--- Given entries ---

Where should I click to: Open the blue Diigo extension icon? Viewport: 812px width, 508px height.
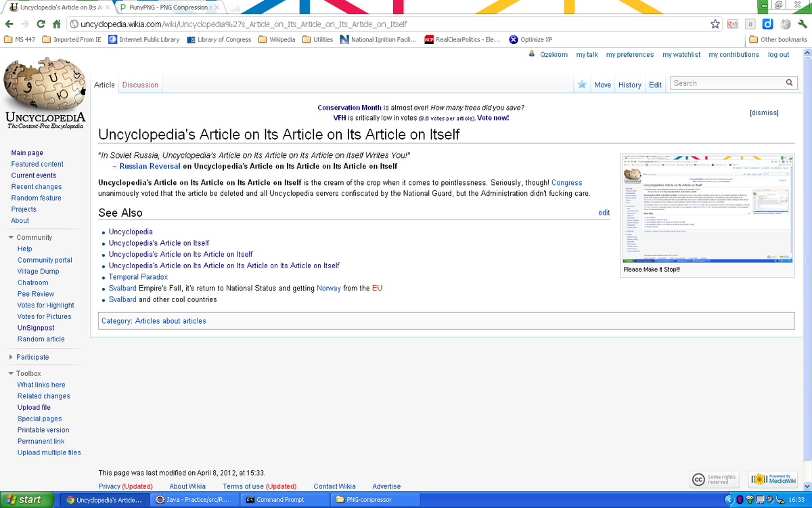tap(767, 23)
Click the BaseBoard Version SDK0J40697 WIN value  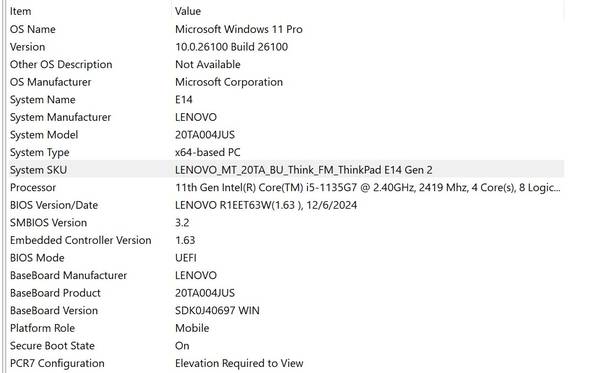click(217, 311)
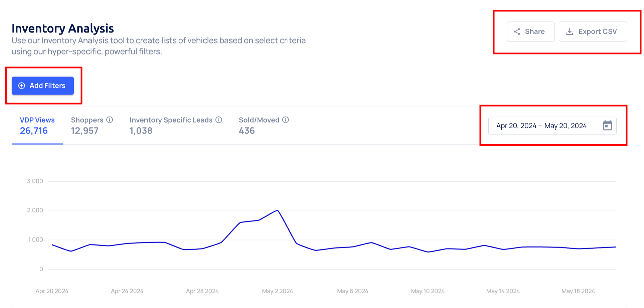
Task: Select the VDP Views tab
Action: coord(37,125)
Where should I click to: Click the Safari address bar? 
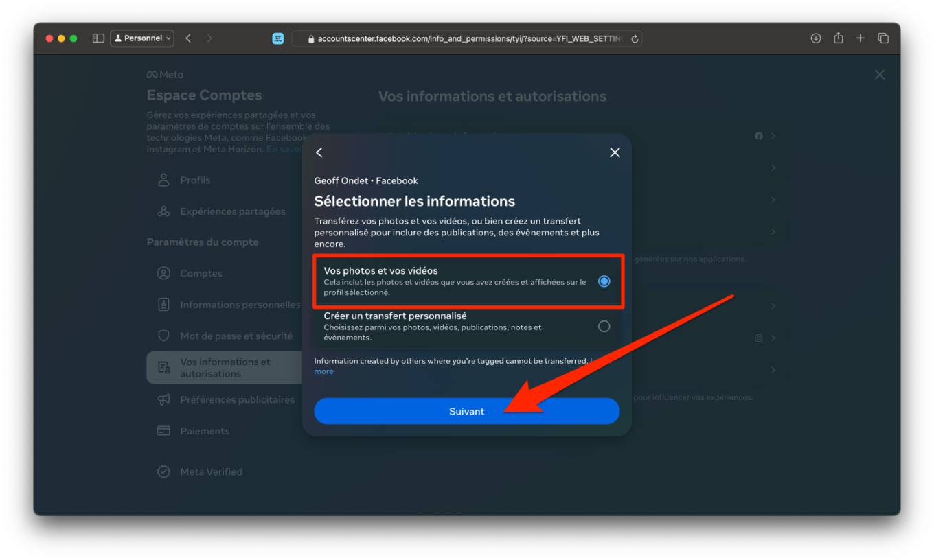(x=468, y=39)
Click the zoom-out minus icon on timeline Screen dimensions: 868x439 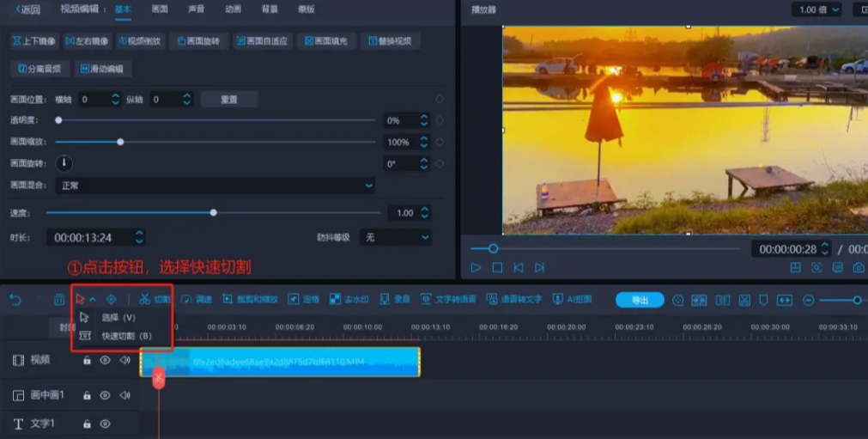808,300
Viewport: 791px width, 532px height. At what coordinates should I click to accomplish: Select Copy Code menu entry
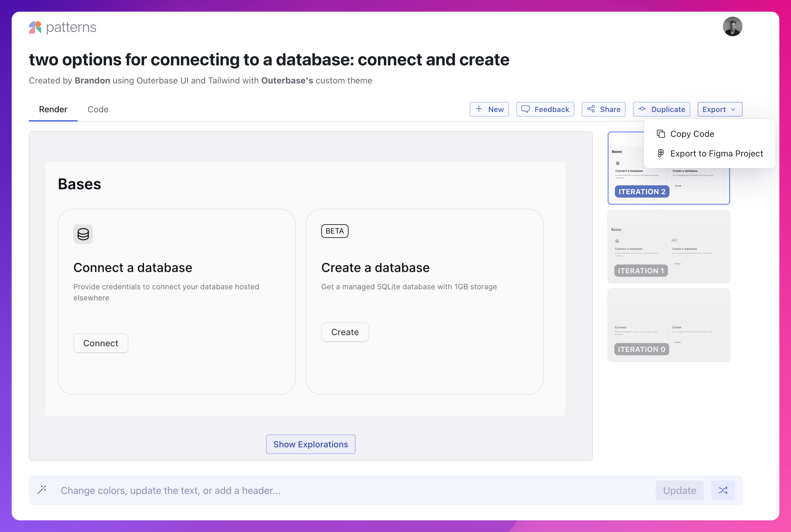click(x=692, y=134)
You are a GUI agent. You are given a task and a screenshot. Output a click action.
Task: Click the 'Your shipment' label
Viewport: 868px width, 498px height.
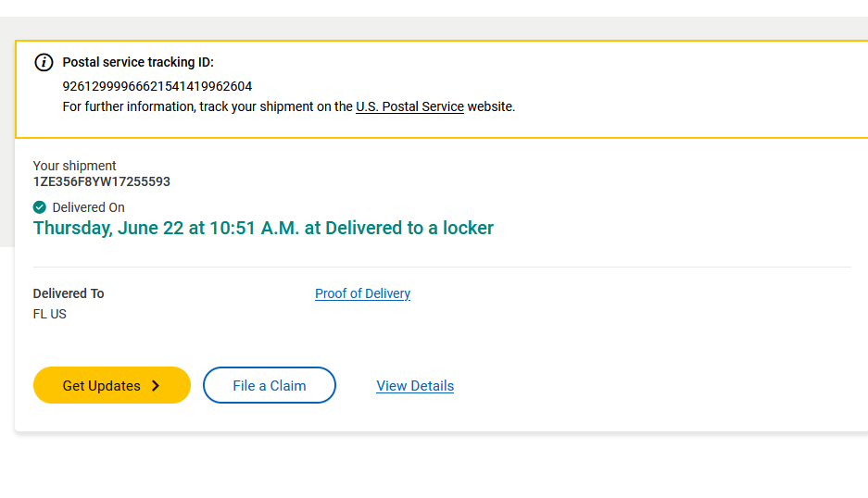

---

- [Required action] All that is wanted is the lines from the one holding "Task: Click the 'Your shipment' label" through the end of the material, duplicated exactly, with no pictures.

- [Output below]
Task: Click the 'Your shipment' label
Viewport: 868px width, 498px height.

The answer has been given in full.